▶ [SHORT PROBLEM]: Update the lines below by replacing "Workflow menu" with "Tools menu" and keeping everything else the same.

Stored records:
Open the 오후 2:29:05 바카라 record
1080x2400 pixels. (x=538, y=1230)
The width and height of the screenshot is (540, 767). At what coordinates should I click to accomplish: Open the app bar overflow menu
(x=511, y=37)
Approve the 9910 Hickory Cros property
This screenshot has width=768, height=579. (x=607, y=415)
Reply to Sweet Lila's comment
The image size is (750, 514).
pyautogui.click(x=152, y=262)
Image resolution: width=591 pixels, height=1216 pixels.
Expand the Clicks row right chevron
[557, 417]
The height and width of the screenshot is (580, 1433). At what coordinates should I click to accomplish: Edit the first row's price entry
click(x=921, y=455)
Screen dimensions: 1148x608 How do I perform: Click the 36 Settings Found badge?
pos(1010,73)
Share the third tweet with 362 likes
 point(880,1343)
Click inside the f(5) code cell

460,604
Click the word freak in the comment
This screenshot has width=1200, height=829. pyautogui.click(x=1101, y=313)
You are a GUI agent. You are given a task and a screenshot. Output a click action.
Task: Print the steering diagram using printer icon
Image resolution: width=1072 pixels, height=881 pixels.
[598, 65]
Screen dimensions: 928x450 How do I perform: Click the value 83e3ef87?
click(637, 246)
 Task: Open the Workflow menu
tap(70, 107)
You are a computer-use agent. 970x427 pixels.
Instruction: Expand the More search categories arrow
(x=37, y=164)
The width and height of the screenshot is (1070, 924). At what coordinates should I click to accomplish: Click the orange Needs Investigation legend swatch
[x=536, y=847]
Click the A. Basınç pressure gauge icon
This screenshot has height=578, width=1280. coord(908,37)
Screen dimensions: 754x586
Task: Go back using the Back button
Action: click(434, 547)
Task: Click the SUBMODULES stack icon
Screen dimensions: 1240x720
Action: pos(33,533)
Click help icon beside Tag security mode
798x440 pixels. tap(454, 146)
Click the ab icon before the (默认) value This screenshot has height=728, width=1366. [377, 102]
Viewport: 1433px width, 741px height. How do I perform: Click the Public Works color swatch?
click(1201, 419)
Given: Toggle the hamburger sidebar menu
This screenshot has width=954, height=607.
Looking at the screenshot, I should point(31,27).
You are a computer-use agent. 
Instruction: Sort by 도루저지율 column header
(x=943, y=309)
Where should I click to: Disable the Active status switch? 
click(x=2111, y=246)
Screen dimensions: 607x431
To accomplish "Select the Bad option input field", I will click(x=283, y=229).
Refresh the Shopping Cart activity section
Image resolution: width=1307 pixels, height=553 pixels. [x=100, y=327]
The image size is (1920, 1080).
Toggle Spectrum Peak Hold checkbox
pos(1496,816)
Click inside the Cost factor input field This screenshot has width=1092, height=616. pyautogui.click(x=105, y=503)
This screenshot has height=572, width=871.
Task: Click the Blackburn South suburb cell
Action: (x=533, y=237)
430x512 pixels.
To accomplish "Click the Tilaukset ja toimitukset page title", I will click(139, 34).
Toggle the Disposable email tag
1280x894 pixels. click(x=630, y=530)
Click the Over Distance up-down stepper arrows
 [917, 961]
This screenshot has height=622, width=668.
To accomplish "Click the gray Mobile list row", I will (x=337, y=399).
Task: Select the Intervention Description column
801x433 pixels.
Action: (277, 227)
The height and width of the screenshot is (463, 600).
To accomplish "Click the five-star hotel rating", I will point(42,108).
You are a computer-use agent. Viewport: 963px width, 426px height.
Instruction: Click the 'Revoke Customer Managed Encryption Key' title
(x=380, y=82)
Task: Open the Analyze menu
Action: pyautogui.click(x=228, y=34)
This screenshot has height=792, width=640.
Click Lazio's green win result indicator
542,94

▶ [THE COMPLETED TASK]:
Open the 오후 2:29:05 바카라 record
1080x2400 pixels. (x=538, y=1230)
The width and height of the screenshot is (540, 767). At what coordinates should I click to accomplish: Open the app bar overflow menu
(x=511, y=37)
Approve the 9910 Hickory Cros property
This screenshot has width=768, height=579. (x=607, y=415)
Reply to Sweet Lila's comment
The image size is (750, 514).
pyautogui.click(x=152, y=262)
Image resolution: width=591 pixels, height=1216 pixels.
Expand the Clicks row right chevron
[557, 417]
The height and width of the screenshot is (580, 1433). At what coordinates should I click to accomplish: Edit the first row's price entry
click(x=921, y=455)
Screen dimensions: 1148x608 How do I perform: Click the 36 Settings Found badge?
pos(1010,73)
Share the third tweet with 362 likes
 point(880,1343)
Click inside the f(5) code cell

460,604
Click the word freak in the comment
This screenshot has width=1200, height=829. pyautogui.click(x=1101, y=313)
You are a GUI agent. You are given a task and a screenshot. Output a click action.
Task: Print the steering diagram using printer icon
Image resolution: width=1072 pixels, height=881 pixels.
[598, 65]
Screen dimensions: 928x450 How do I perform: Click the value 83e3ef87?
click(637, 246)
 Task: Open the Tools menu
tap(70, 107)
You are a computer-use agent. 970x427 pixels.
Instruction: Expand the More search categories arrow
(x=37, y=164)
The width and height of the screenshot is (1070, 924). At what coordinates should I click to accomplish: Click the orange Needs Investigation legend swatch
[x=536, y=847]
Click the A. Basınç pressure gauge icon
This screenshot has height=578, width=1280. coord(908,37)
Screen dimensions: 754x586
Task: Go back using the Back button
Action: click(434, 547)
Task: Click the SUBMODULES stack icon
Screen dimensions: 1240x720
Action: pos(33,533)
Click help icon beside Tag security mode
798x440 pixels. tap(454, 146)
Click the ab icon before the (默认) value This screenshot has height=728, width=1366. [377, 102]
Viewport: 1433px width, 741px height. How do I perform: Click the Public Works color swatch?
click(1201, 419)
Given: Toggle the hamburger sidebar menu
This screenshot has width=954, height=607.
Looking at the screenshot, I should point(31,27).
You are a computer-use agent. 
Instruction: Sort by 도루저지율 column header
(x=943, y=309)
Where should I click to: Disable the Active status switch? 
click(x=2111, y=246)
Screen dimensions: 607x431
To accomplish "Select the Bad option input field", I will click(x=283, y=229).
Refresh the Shopping Cart activity section
Image resolution: width=1307 pixels, height=553 pixels. [x=100, y=327]
The image size is (1920, 1080).
Toggle Spectrum Peak Hold checkbox
pos(1496,816)
Click inside the Cost factor input field This screenshot has width=1092, height=616. pyautogui.click(x=105, y=503)
This screenshot has height=572, width=871.
Task: Click the Blackburn South suburb cell
Action: (x=533, y=237)
430x512 pixels.
To accomplish "Click the Tilaukset ja toimitukset page title", I will click(139, 34).
Toggle the Disposable email tag
1280x894 pixels. click(x=630, y=530)
Click the Over Distance up-down stepper arrows
 [917, 961]
This screenshot has height=622, width=668.
To accomplish "Click the gray Mobile list row", I will (x=337, y=399).
Task: Select the Intervention Description column
801x433 pixels.
Action: (277, 227)
The height and width of the screenshot is (463, 600).
To accomplish "Click the five-star hotel rating", I will point(42,108).
You are a computer-use agent. Viewport: 963px width, 426px height.
Instruction: Click the 'Revoke Customer Managed Encryption Key' title
(x=380, y=82)
Task: Open the Analyze menu
Action: pyautogui.click(x=228, y=34)
This screenshot has height=792, width=640.
Click Lazio's green win result indicator
542,94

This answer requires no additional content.